Société

Kinshasa : la nouvelle grille tarifaire du transport en commun non appliquée, les passagers abandonnés à leur triste sort

Décidément, tout porte à croire que les transporteurs en commun œuvrant dans la ville de Kinshasa sont plus forts que l’Etat. Telle est la conclusion à laquelle aboutit tout passager qui arrive sur un des parkings de la capitale pour emprunter un moyen de transport en commun afin de vaguer à ses occupations. Ce dernier est confronté à une autre réalité sur le terrain alors qu’en quittant chez lui, il avait en tête le nouveau prix rendu public la veille par l’Hôtel de ville de Kinshasa -HVK. Mieux, il était sûr de dérouler sa bourse par rapport au nouveau tarif. Sans aller au-delà. Mais c’était sans compter avec l’entêtement des chauffeurs et receveurs qui foulent tout aux pieds, privilégiant leurs calculs. C’est pour cela que chez ces transporteurs, avant la grille égale après la grille.
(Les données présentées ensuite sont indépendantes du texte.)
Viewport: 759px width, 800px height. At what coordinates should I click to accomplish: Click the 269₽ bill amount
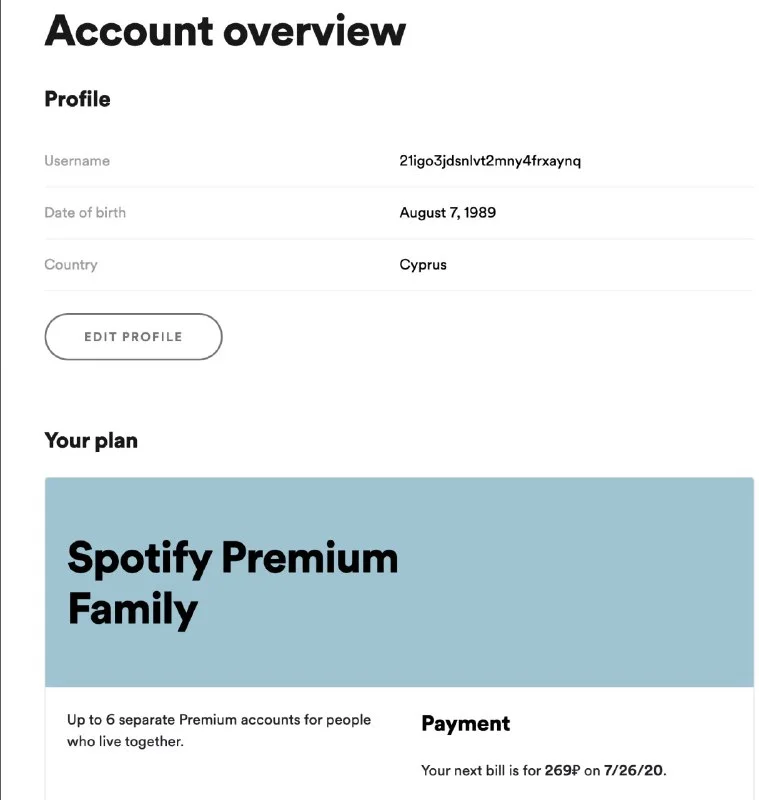563,771
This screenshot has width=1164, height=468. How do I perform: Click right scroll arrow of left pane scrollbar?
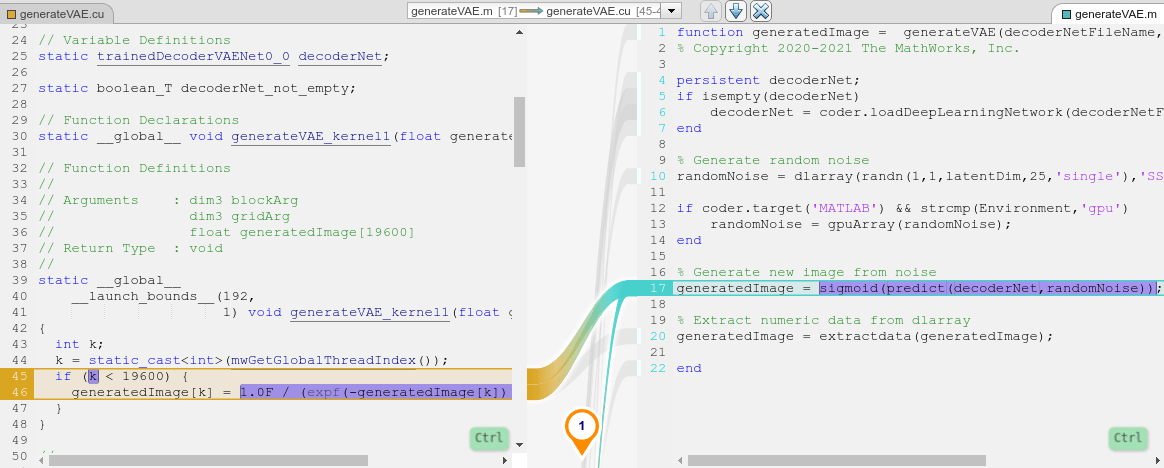(x=505, y=460)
Dans tous les cas, c’est un coup d’épée dans l’eau. En pratique et fort malheureusement, le prix du billet est soit maintenu à son ancien taux, soit revu encore à la hausse. Au parking de l’UPN, par exemple, le prix pour aller à victoire est perçu différemment. Il varie de 2000 à 2500 Fc, sans aucune allusion au tarif officiel de l’Etat. Tout en déroulant leur bourse pour pouvoir payer, déplacement oblige, ces clients n’ont que le temps de placer quelques mots pour exprimer leur ras-le-bol, étant convaincus que ce sont les transporteurs qui règnent en maître, car n’ayant les ordres à recevoir de qui que ce soit. Tandis qu’interrogés sur la nouvelle grille des prix rendue publique par l’autorité, certains receveurs disent ne pas être concernés par ces nouveaux prix.
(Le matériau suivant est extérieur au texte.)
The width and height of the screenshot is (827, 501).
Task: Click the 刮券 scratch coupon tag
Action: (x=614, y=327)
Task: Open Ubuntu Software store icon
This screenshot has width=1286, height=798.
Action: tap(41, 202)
Les clients qui détiennent le secret de ce prix n’affichent aucune solidarité pour faire échec aux sottes humeurs de ces receveurs inconscients. Sur ces entrefaites, eux perçoivent leur cagnotte au grand dam de certains esprits en éveil qui ne manquent pas de condamner ce comportement qui frise la rébellion. Mais où est l’autorité de l’Etat pour le suivi? Se demandent certains, se voyant complètement abandonnés à leur triste sort. Loin de faire bloc autour de l’autorité pour imposer les prix, les passagers s’alignent parfois du côté des transporteurs. Il suffit seulement qu’un policier ou un quelconque agent de l’Etat vienne s’en prendre au chauffeur, menaçant de l’arrêter pour non-respect de la loi, pour voir tous les clients se mobiliser comme un seul homme pour le défendre.

Et le pire, lorsqu’il pose la question de savoir combien ils ont payé, ils s’arrangent pour ne pas dire la vérité, préférant ainsi s’aligner du côté des transporteurs qui les persécutent. S’ils ont payé 5000 au lieu de 2500, ils avancent le prix officiel et ce comportement est beaucoup plus observé chez les mamans. Et certains observateurs de lâcher: «c’est triste pour les RD-Congolais».

Ce qui est dit pour les transporteurs en commun n’est pas différent de ce qui se passe dans le domaine des prix des produits vivriers fixés dernièrement par le ministre en charge de l’Economie, Daniel Mukoko Samba. Les consommateurs RD-congolais n’ont pas cette habitude d’accompagner les autorités dans l’applicabilité des décisions pourtant prises en bonne et due forme pour leur intérêt. Pour revenir au cas de la grille des prix de transport en commun, il peut arriver que quelqu’un décide de ne pas payer, entraînant les autres clients à sortir.

Mais, curieusement, ce n’est que peine perdue car, à son grand étonnement, il se rendra compte qu’il aura été le seul à sortir, les autres gardant leurs sièges sans dire mot. Que faire alors devant un tel comportement si ce n’est de tirer les conséquences sur le comportement des RD-Congolais et de se résigner à agir comme les autres, pour ne pas manquer son rendez-vous ou son boulot.